Photo : Mike McClean, courtesy of the artist, David Zwirner, New York/London and Victoria Miro, London
Art Gallery of Greater Victoria, Victoria, October 28, 2017 –  April 1, 2018
Point of Contact, curated by Haema Sivanesan, addresses the concept of a geographic imaginary through a place now known, due to a misinterpretation by the eighteenth-century Briton, Captain Cook, as Nootka. This region, within the traditional territories of the Nuu-chah-nulth Nations on the West Coast of Vancouver Island, was one of the earliest sites of sustained contact between Europeans and Indigenous peoples of the Pacific Northwest. In this exhibition it is taken, according to the gallery didactics, “as a case study to consider how artists have contributed to shaping the idea of place on the West Coast.” The works that have been selected adhere to a basic curatorial division: they are either by non-Indigenous artists who have depicted this place, or by Nuu-chah-nulth artists for whom this place is an ancestral territory.

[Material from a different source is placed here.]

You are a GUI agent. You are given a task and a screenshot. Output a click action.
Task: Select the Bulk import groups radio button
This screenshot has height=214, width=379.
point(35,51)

The pieces that most explicitly express the titular point of contact are etchings made by John Webber, Captain Cook’s ship artist, to record the “New World” for the empire. They were created under the auspices of science rather than art but are rendered with a distinctive — colonial — aesthetic. Jock Macdonald’s lightly abstracted paintings of ­Nuu-chah-nulth life in the early twentieth century, though very much intended as artworks, have something of an anthropological or documentary quality, particularly here in their physical proximity to Webber’s etchings. These blurred boundaries offer a subtle reminder, acutely relevant in this context, that science involves subjective elements, and that art plays a critical role in the production of historical knowledge. A charcoal drawing of a cedar forest by Emily Carr and an aquatint of the sea and landforms by Takao Tanabe, both rendered in muted monochrome and quasi-abstracted, focus solely and contemplatively on natural elements. Carr’s drawing has a vertical, angular energy that echoes that of Nuu-chah-nulth artist Patrick Amos’s adjacent serigraph Killer Whale (1980), and tempera painting Thunderbird and Killer Whale (1979). In Amos’s vividly coloured formline works that relate to pre-contact Northwest Coast art, human figures are embedded within animal, portraying not the visual surface of the land, but intimate relationships between living beings and the culture the land has hosted over thousands of years. This is echoed in serigraphs by Art Thompson and Tim Paul.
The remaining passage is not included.